From: Manish Mittal (manishm_at_microsoft.com)
Date: Wed Feb 25 2004 - 14:03:57 PST
This paper starts out by describing Porcupine which is a cluster-based
mail service that scales well for large client populations and achieves
high availability, high manageability and high performance. This system
partitions the user information and their mailboxes across the nodes and
replicates them to achieve high availability. Mail application is chosen
for Porcupine due to the large and varying traffic load and its
read-write domination. Paper then presents an overview of the system's
architecture and compares this architecture with alternatives such as
Grapevine. Then it talks about manageability of the system (how the
system adapts to changes in configuration automatically). It then
describes the system's scalable approach to fine-grained load balancing.
Paper then evaluates the performance of the Porcupine prototype on a
30-node cluster and then discusses some of the system's scalability
problems.
Porcupine makes extensive use of "functional homogeneity". Functional
homogeneity means that any node can execute part or all of any
transaction. The goal is for system administrators to be able to just
plug in a new box or remove an old one and have it all work. This to me
seems like a very powerful feature. In our Web service, we use Hardware
load balancer to achieve this functionality. Any nodes\machines can be
taken out or added in by simply removing it from the Load balancer IP
list.
Porcupine uses dynamic load balancing to distribute the workload across
nodes in the cluster in order to maximize throughput. Since there is no
central discovery server for each node to know about all other available
nodes, I am not sure how the discovery is done efficiently. This problem
seems quite similar to P2P service. Porcupine also uses eventual
consistent replication. There is a small window of inconsistency after
failures, but the inconsistency is such that deleted mails are still in
the system for some duration of time or duplicate copies of mail are
present.

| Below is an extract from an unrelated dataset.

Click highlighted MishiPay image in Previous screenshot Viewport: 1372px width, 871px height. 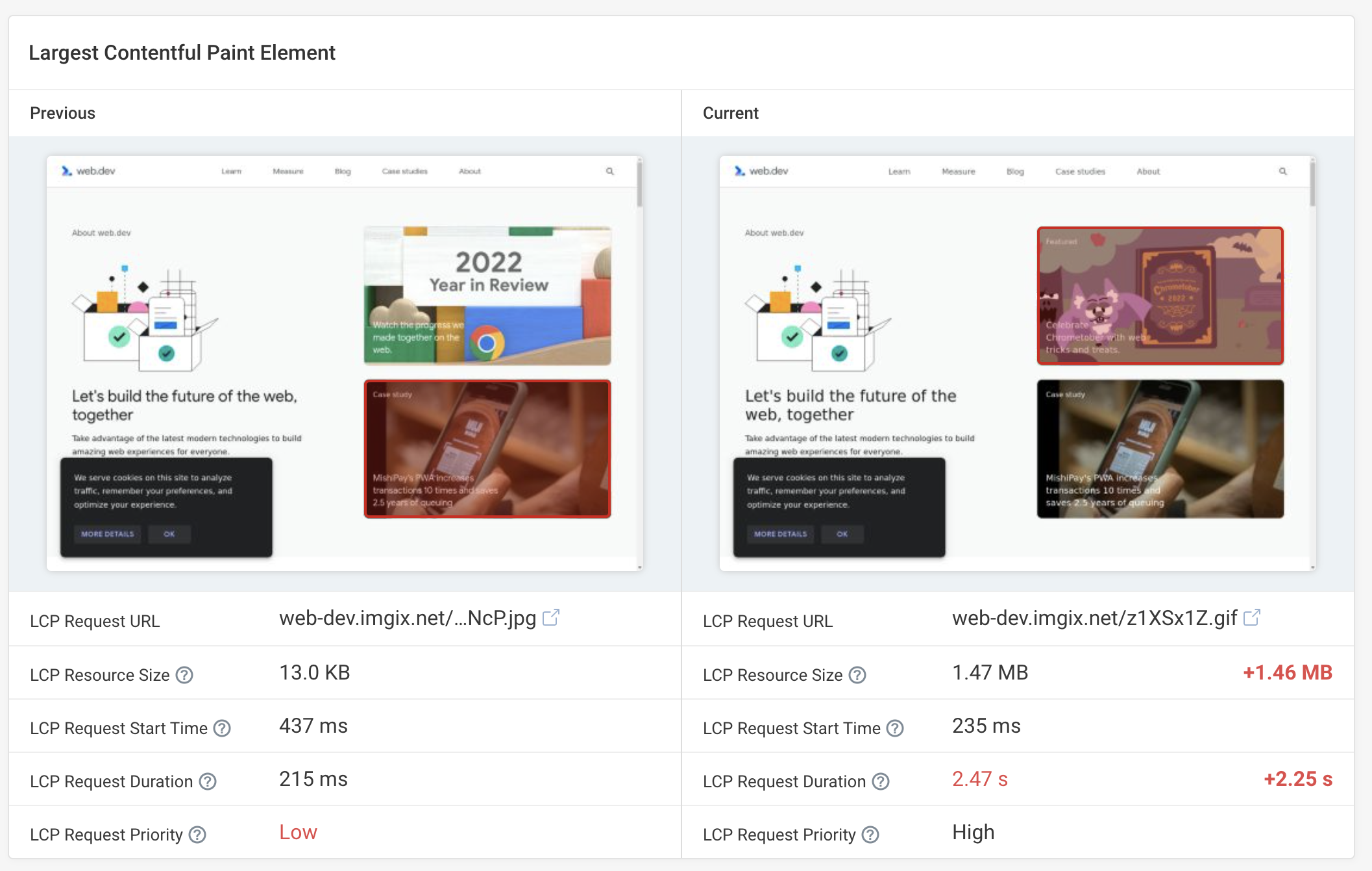point(487,448)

If a change in the cluster is detected, a cluster-wide
membership protocol is run (Three Round Membership Protocol). I am not
sure what happens if a user tries to access emails while the change is
happening. Or a request for the email goes to the Coordinator of the
Membership protocol. Like Grapevine, this paper also describes the whole
system in great detail. Each data structure and managers are described
in great depth and helps in visualizing the design.